O fundamental no pensamento marcusiano é superar a irrealidade do conceito de tolerância e considerá-lo como em toda a extensão da realidade. Sem igualdade não há sociedade civil, nem sociedade política. Mas a igualdade depende de participação ativa da esquerda e da sociedade civil, no seu conjunto. É o que não acontece nos dias atuais. A tropa de choque ocupa todos os espaços. Repudia questionamentos, justifica erros graves como se fossem erros normais. Neste domingo, o liberal Estadão publica uma manchete onde se lê: Tropa de choque relativiza até a diferença entre público e privado (p. A8). Esse o cerne da questão: a vitória de Sarney e da tropa de choque, a se confirmar, simboliza a derrota do espaço público para o interesse privado. A sociedade brasileira não pode tolerar esse estado de coisas passivamente.
Não pode tolerar que o fim do período mais negro da nossa história, a ditadura militar ( que só encontra paralelo na ditadura varguista do Estado Novo) não ceda lugar ao renascer da utopia, mas um modelo de sociedade intoxicado por um capitalismo excludente, uma política crassa que só reproduz o passado, amparada em praticas senis, uma visão crassa de alianças e de manutenção do poder. Se ainda estivesse vivo, Marcuse diria que tudo isso não passa de obra de um bando de filisteus ou de pura ingenuidade política. Aliar-se à direita ao custo da perda da própria identidade e ausência completa de senso de realidade. A oposição, por tênue que seja, não pode se deixar hipnotizar por uma peça de retórica - a defesa do senador Sarney. O que está em jogo não é um julgamento literário, mas um julgamento político.

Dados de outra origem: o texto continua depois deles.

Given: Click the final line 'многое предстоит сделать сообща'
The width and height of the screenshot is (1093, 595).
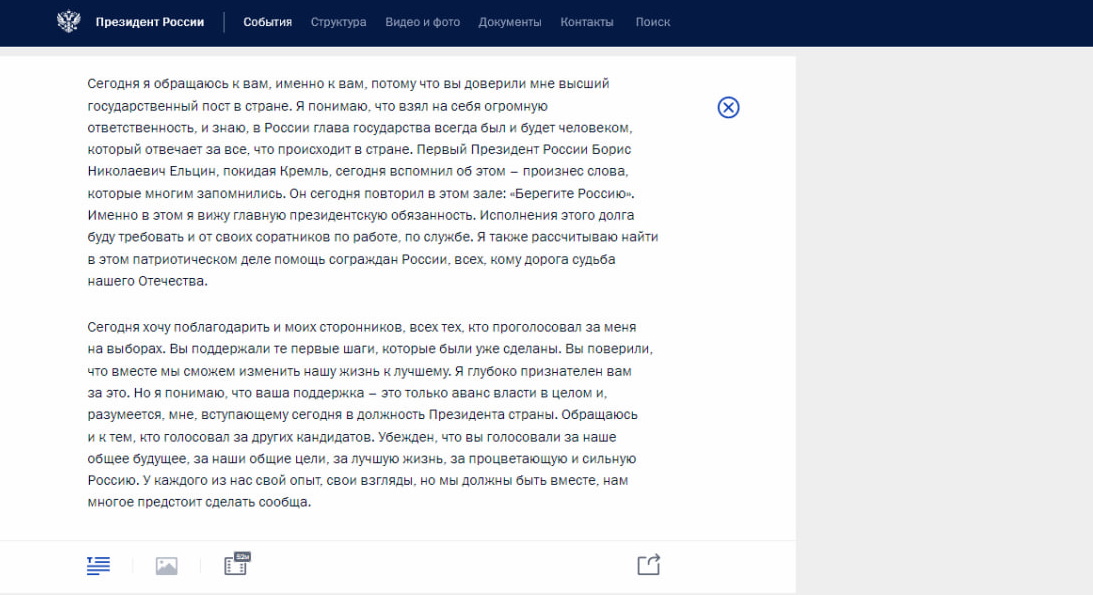Looking at the screenshot, I should pos(200,502).

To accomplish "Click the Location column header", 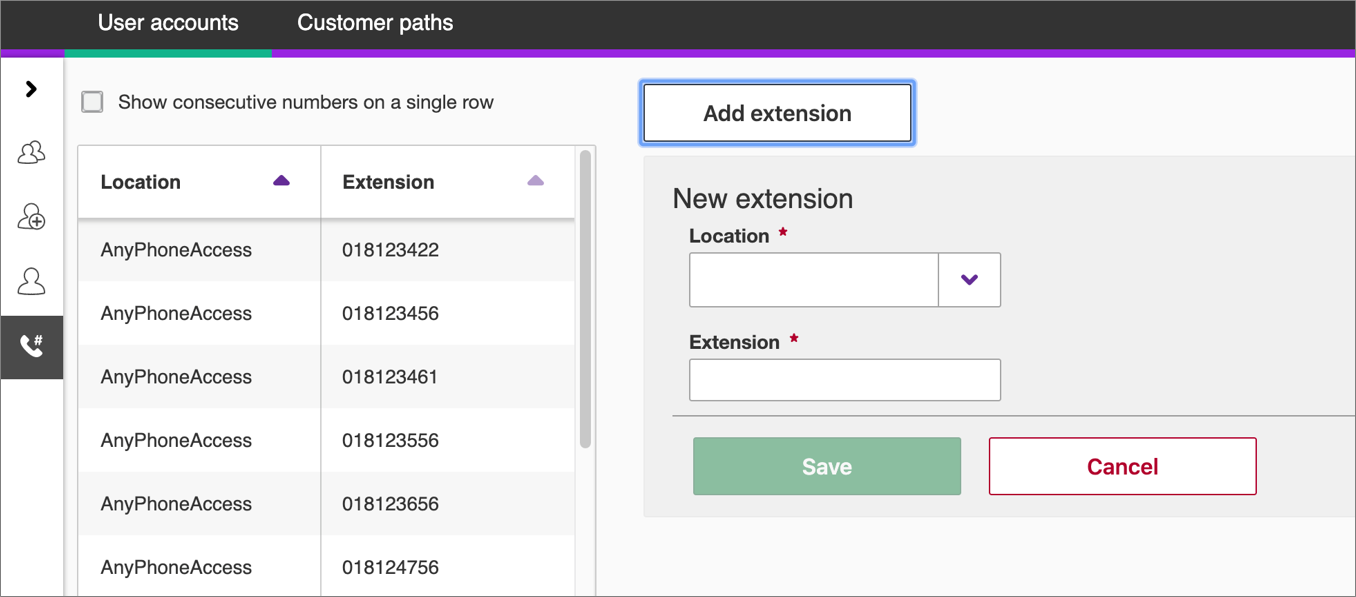I will tap(141, 182).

Numa das suas célebres cartas a Rudge, Marx escreveu que "o hábito de festa do liberalismo caiu e o que se vê é o despotismo mais repugnante andando nu nas ruas"¹. O Brasil nunca conheceu o liberalismo clássico. Talvez, tenha soado o momento de viver a experiência, longe de práticas políticas fossilizadas, à direita e à esquerda, que nada oferecem fora do predatório circulo de manutenção do poder oportunista, imune aos interesses da sociedade. Caso contrário, será a democracia que andará despida de ideais pelas ruas. Quando isto acontecer, o caminho para o autoritarismo estará novamente aberto.
¹ Ouvres Fhilosophie, Paris: Gallimard, 1982, p. 357).